As you may know, Mr Gates and his wife are champions of reducing mosquito-borne diseases, especially malaria and dengue fever.

Here in Bangladesh, we are being ever-vigilant about mosquitoes. It is a very high priority for us to educate our clients and the local communities about avoiding mosquito bites as much as possible.

By doing this, and by distributing mosquito nets and repellants, we hope to control the incidence of malaria, dengue fever, and Japanese encephalitis.

Fortunately, the NHS in the UK has recommended that most of Bangladesh is now low-risk for malarial infection, with the exception of the south-eastern region of Chittagong, which is still high-risk.

Unfortunately, many parts of the country are still high-risk for Japanese encephalitis, and the CDC considers Bangladesh an endemic area for dengue fever.

In that the weather is so warm at the moment (36 degrees Celsius in Dhakar at the time of writing!), we really have our work cut out for us.

We are always encouraging the locals to cover up as much as possible, and to avoid being outdoors at dawn and dusk, as this seems to be when the mosquitoes are hungriest.

However, in agricultural areas, and even in industrial areas where the working days start early and finish late, this is not always practical. The best we can do is emphasise the use of mosquito nets, repellants and wearing thick materials to deflect any bites.

This is only going to get more important as the monsoon season arrives and mosquito breeding territories proliferate, so we will be sure to update you – hopefully with good news!



What We’ve Been Up To

Well, it’s been a long time since this site has been updated!

To be honest, we’ve been a bit overwhelmed. Last year there were violent protests in Dhaka, unseasonably cold weather, and we had a major building collapse which killed over a thousand people and injured many more.

Alarmingly, we have also seen an increase in the number of people contracting the deadly Nipah virus.
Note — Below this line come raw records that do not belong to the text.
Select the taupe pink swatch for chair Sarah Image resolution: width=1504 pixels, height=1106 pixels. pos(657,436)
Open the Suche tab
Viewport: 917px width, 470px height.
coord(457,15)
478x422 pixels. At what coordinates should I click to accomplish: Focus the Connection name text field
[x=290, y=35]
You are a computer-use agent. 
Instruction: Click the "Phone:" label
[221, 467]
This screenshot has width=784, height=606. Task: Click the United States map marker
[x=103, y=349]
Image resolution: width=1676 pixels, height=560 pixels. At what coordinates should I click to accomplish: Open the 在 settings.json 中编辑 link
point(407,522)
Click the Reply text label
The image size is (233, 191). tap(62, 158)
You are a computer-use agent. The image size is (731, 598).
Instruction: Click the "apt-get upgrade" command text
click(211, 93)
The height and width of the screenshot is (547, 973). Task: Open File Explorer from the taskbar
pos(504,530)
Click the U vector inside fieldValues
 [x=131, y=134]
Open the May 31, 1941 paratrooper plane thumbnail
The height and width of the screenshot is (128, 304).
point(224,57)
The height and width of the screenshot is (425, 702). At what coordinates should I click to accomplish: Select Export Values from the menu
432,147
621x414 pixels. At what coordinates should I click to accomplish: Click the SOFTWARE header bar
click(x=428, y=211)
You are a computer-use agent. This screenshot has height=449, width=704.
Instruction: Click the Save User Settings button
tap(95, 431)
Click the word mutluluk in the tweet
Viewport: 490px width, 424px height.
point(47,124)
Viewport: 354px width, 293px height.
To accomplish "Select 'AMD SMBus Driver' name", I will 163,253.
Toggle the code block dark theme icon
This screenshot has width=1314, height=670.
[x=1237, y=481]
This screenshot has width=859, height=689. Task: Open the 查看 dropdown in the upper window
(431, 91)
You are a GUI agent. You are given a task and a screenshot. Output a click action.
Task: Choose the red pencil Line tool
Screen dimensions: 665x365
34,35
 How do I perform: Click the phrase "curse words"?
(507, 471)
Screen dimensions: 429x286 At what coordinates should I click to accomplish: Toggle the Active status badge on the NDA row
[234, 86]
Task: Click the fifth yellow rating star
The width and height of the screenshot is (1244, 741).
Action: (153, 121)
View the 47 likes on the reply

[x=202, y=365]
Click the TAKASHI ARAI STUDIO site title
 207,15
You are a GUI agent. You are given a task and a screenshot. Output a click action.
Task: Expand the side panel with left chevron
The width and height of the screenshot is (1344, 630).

We have been desperately trying to spread education on how to prevent contracting this virus, as the fatality rate so far is 100%.

Between all those things and the usual demands of treating our thousands of patients, there hasn’t been time for just about anything else.

The exception to this is the good fortune we have had in dealing with Massage World in the USA. They have been very generous in their sponsorship of our efforts.

With their contributions we have been able to extend our vaccination program and hygiene education programs into more rural areas.

We have also had an influx of contact from interested massage therapists who have heard about us on the Massage World site, offering to send their secondhand massage tables for use in our clinics. This is very generous and we are delighted at their kindness.

Massage World’s involvement now means that we will update this blog more regularly in an effort to be transparent with how we are utilising their sponsorship.

In the short term, summer is upon us. Due to the intense heat and humidity we will be focusing on helping our patients “disease-proof” themselves and their families.

As always in the very hot weather, and on into the monsoon season, the incidence of water-borne diseases like typhoid and cholera increases significantly, as do cases of vector-borne viruses such as dengue and rabies.